Un soupir, et une inspiration, une larme qui se faufilait de mon œil à mon menton, un regard vers cet extérieur m’indiqua que la nuit maligne semblait me narguer, l’avait-elle pris dans sa nasse, lui aussi ? Cette dernière pensée fut celle qui me poussa à remonter me coucher, avec les autres. Faisant attention à ce que le moindre bruit de mes pas sur l’escalier ne fut perceptible, j’arriva finalement devant la porte surmontée de l’écriteau dortoir, que j’ouvris sans un bruit. Mes compagnons de chambre dormaient à poings fermés, leur visage détiré faisait apparaître une certaine forme de satisfaction. Pour eux, le rêve agissait encore.
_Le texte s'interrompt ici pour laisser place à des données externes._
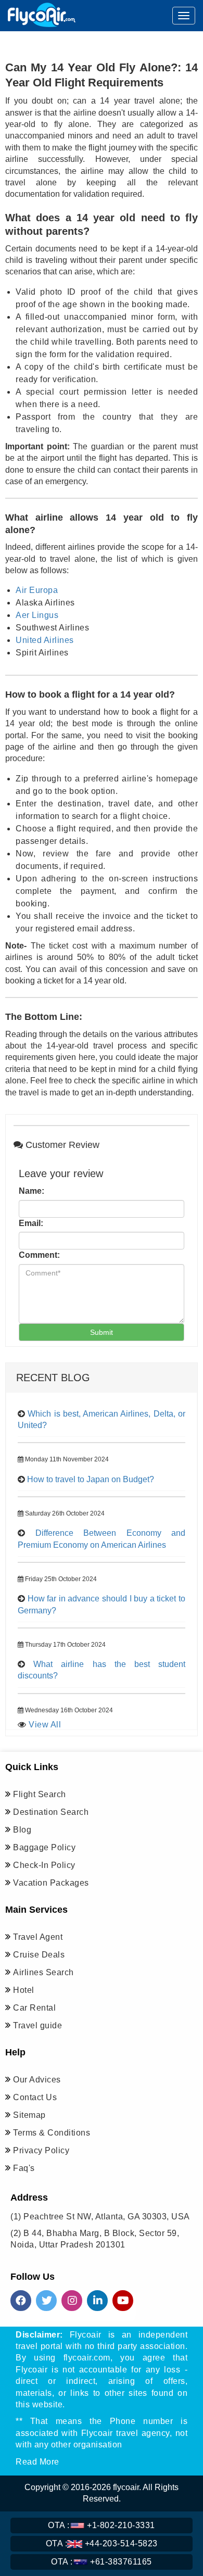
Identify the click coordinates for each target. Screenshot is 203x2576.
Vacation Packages (51, 1882)
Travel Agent (37, 1937)
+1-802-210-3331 (101, 2525)
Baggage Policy (44, 1847)
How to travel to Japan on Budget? (90, 1479)
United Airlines (45, 640)
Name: (31, 1190)
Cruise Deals (39, 1954)
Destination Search (50, 1812)
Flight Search (39, 1794)
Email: (31, 1223)
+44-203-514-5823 (102, 2543)
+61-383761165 (101, 2561)
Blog (22, 1829)
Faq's (24, 2168)
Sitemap (29, 2115)
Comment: (39, 1255)
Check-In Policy (44, 1865)
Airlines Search (43, 1972)
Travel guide (37, 2025)
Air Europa (37, 590)
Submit (101, 1332)
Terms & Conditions (51, 2132)
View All (45, 1724)
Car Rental (34, 2007)
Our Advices (37, 2079)
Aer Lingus (37, 615)
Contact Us (35, 2097)
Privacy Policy (41, 2150)
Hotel (23, 1990)
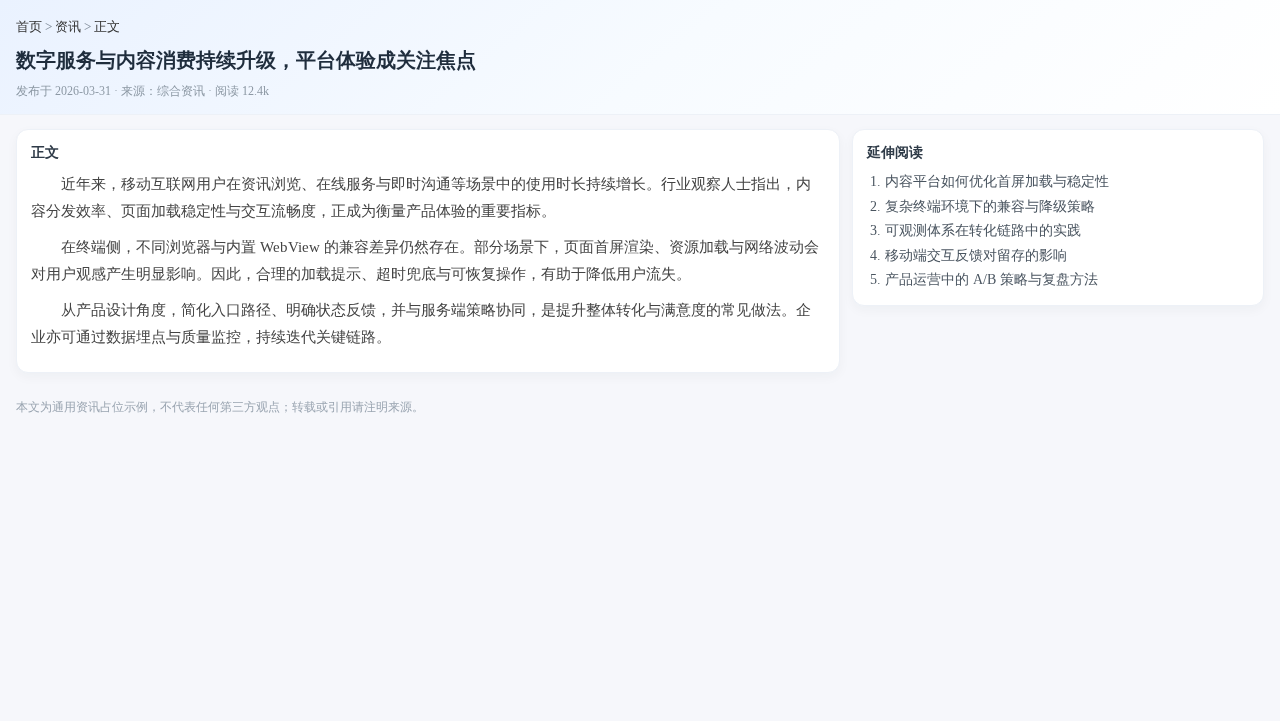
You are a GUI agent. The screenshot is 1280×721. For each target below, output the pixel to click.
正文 (107, 26)
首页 (29, 26)
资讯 (68, 26)
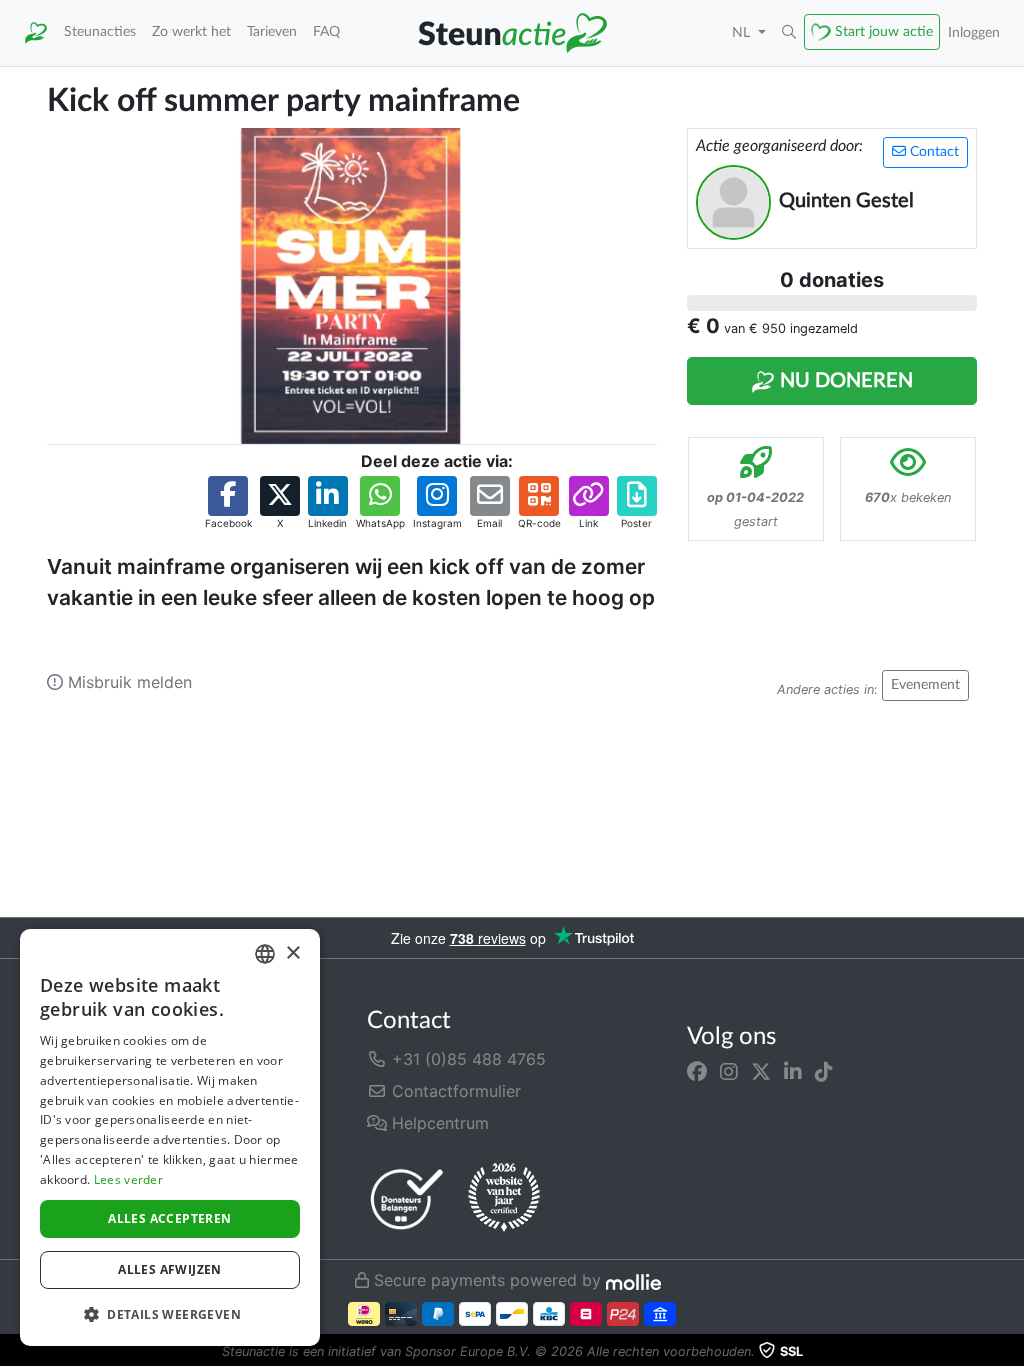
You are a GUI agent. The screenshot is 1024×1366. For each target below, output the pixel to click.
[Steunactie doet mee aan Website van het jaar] (504, 1198)
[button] (789, 33)
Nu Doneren (844, 381)
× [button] (292, 953)
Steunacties (100, 31)
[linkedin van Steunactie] (793, 1071)
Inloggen (974, 32)
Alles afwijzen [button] (170, 1269)
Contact (932, 152)
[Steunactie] (36, 33)
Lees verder (128, 1179)
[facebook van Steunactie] (697, 1071)
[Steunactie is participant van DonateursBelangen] (407, 1198)
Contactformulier (454, 1091)
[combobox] (265, 954)
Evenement (925, 685)
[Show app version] (1010, 1352)
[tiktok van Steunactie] (824, 1071)
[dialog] (170, 1137)
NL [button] (743, 32)
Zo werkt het (191, 31)
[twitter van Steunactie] (761, 1071)
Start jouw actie (884, 31)
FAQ (326, 31)
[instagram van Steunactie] (729, 1071)
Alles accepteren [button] (169, 1218)
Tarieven (272, 31)
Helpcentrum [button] (438, 1123)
Ce fut cette nuit-là que pour la première fois me revint mon rêve, qui me hante désormais chaque soir, depuis que je sais. Cette même jeune personne que mes songes n'avaient pas identifié, elle riait. Je n’avais pas perçu un si beau visage la première fois. La scène se passait à l’extérieur, cette belle femme était entourée par un homme, et un petit garçon qui me ressemblait étrangement. La femme se baissa prestement jusqu’à ce visage, qui devait être le mien, et me baisa le front. Je m’entendis alors, à ma grande stupéfaction ouvrir la bouche et crier à cette femme qui commençait à s’éloigner « Au revoir, maman ! ». Elle s’en allait en compagnie de cet homme qui lui parlait maintenant, ils semblaient heureux tous les deux. Moi je restais seul, dans ce qui semblait être un terrain de jeu, de nombreux autres enfants utilisaient les portiques pour se balancer, et courraient dans la neige, chacun essayant d’atteindre l’autre avec de petites boules formées avec ce lit blanc.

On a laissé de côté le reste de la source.